The views were absolutely beautiful.
I won’t pretend that I had the place to myself, there were plenty of other people there and getting a photo without them can be a bit of a challenge.
However, if you just carefully walk around you will generally be able to find a spot to sit down yourself and watch the world go by. I had the joy of watching an eagle dip and soar across the sky in front of me when I had settled right on the edge.I am going to be a bit controversial here and say that this is not the best spot on Ella Rock, although it is certainly the most popular. If you do have the maps.me app this next point is simply marked as a viewpoint but the track there is correct. Once you have had a snack and absorbed the view go back to the wooden hut and turn left in front of it where a track leads you for about 10 minutes through a rubber tree forest, which looks like the Forbidden Forest (from the movie not the books but, yay Harry Potter!)Keep the edge on your left and after 10 minutes you will come to a turning down the slope to the left.
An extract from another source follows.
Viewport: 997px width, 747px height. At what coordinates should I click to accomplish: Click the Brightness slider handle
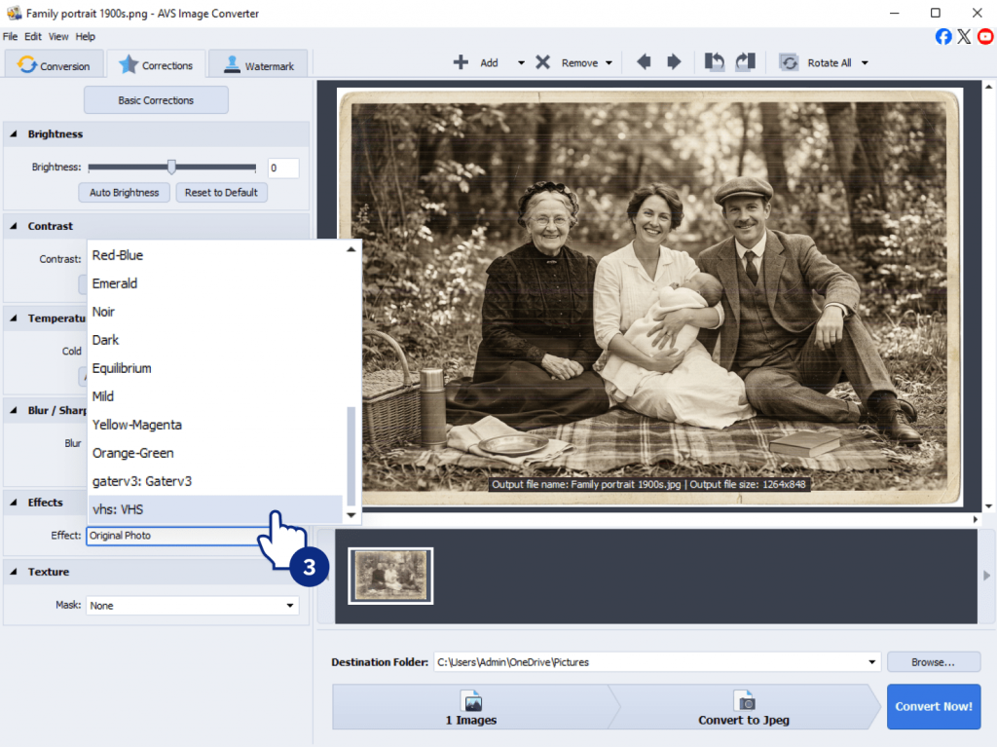click(x=171, y=168)
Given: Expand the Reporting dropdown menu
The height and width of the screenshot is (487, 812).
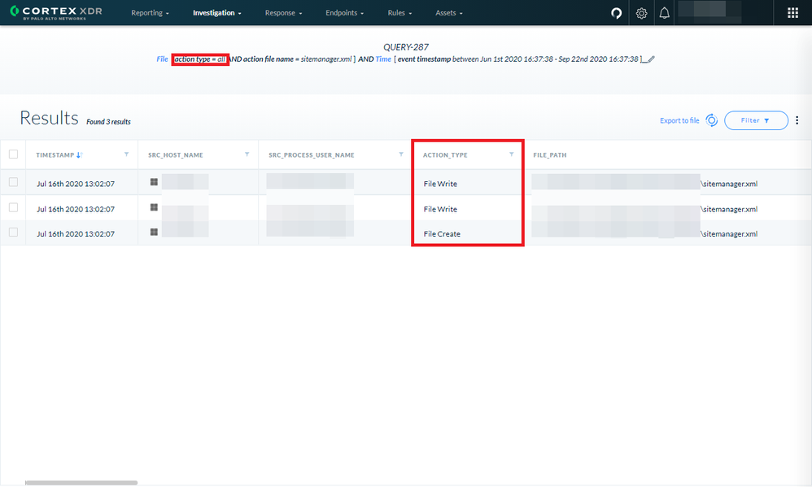Looking at the screenshot, I should [151, 13].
A short way down this you will see the cave temple on your right, which is pretty cool because it’s in the middle of nowhere and on the side of a cliff.
The same distance on again and you come out at a glorious viewpoint with very few people there.
Once you have had your fill head back up towards the wooden hut, at the cave temple take one last look out to your right.
I recommend going back to the wooden hut and retracing your steps all the way down the hill to the first viewpoint. From here you can go back the way you came or you can turn left away from the cliff edge and head down through the forest. I did this on the way back and was very glad of three things: (a) that I hadn’t gone this way on the way up (b) that I did a new route on the way down (c) that I had maps.me because it made sense of the route. The route down through the forest cuts back on itself a couple of times and without the app I would definitely have made it down safely but it would have taken a while.
I do recommend taking a different route though, and this one was really lovely. After walking down through the woods for about 15 minutes you reach a small collection of huts that the path takes you in between, this is where you switch back and forth a couple of times and if it feels like you are walking through someone’s garden you are on the right track.There is a stretch of paddy fields in front of you and once you reach the edge of these you skirt around the edge, keeping the fields on your left. At one point this requires stepping over a low barbed wire fence but it is definitely the right way. Keep going round the field until the mountain is behind you and continue following the same track. You will have beautiful views over the fields on your left.
Round the next corner and voila you are back at the bridge. When I was there, men were doing laundry in the river.
Cross the bridge, walk up the track and take the hairpin bend to the right back on to the railway tracks towards Ella. I will confess that the walk back along the tracks feels longer than on the way out but there is the thrill of the train coming towards you and you can pretend that it is the Hogwarts Express.